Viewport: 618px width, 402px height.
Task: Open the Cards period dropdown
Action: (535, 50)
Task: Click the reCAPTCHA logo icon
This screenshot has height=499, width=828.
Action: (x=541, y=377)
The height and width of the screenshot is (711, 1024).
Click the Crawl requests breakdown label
* * *
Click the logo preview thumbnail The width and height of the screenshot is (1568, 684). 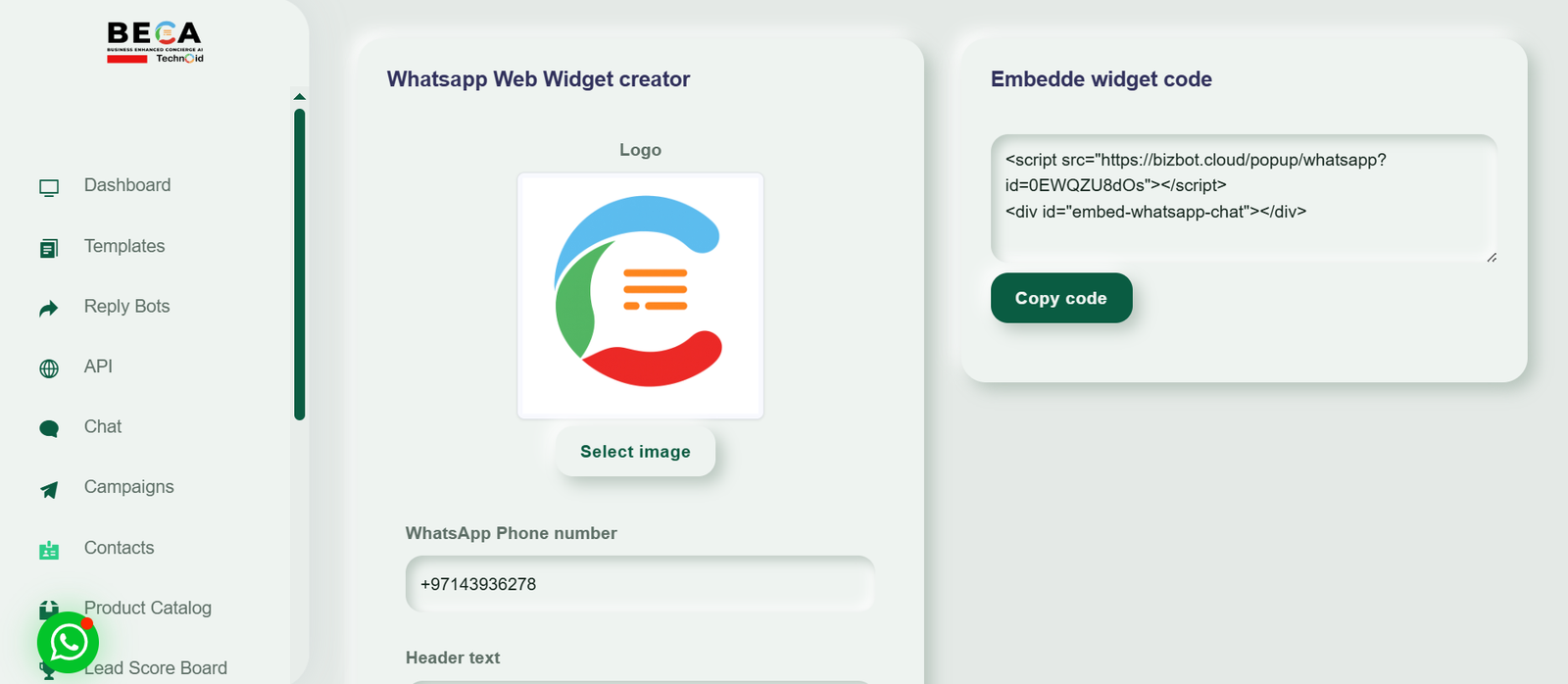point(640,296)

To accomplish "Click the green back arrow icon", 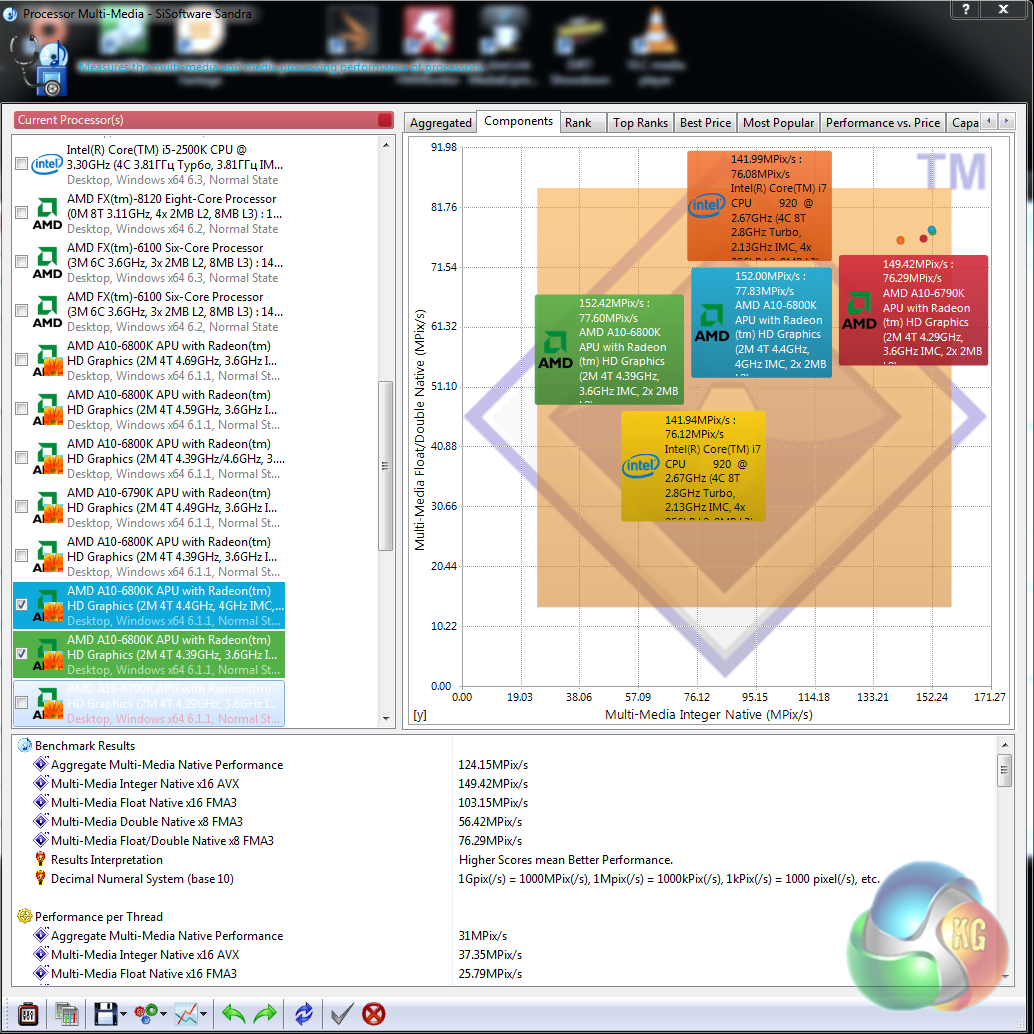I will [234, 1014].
...
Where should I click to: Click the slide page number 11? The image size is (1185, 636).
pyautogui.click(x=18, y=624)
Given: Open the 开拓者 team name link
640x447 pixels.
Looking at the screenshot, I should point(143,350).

Qué hacer:
Reproduce sin cambios las líneas del listado desde la que contiene "Given: Open the 开拓者 team name link" hasta la que contiene "Looking at the", ambas incluidas.

Resultado del ejercicio:
Given: Open the 开拓者 team name link
640x447 pixels.
Looking at the screenshot, I should point(143,350).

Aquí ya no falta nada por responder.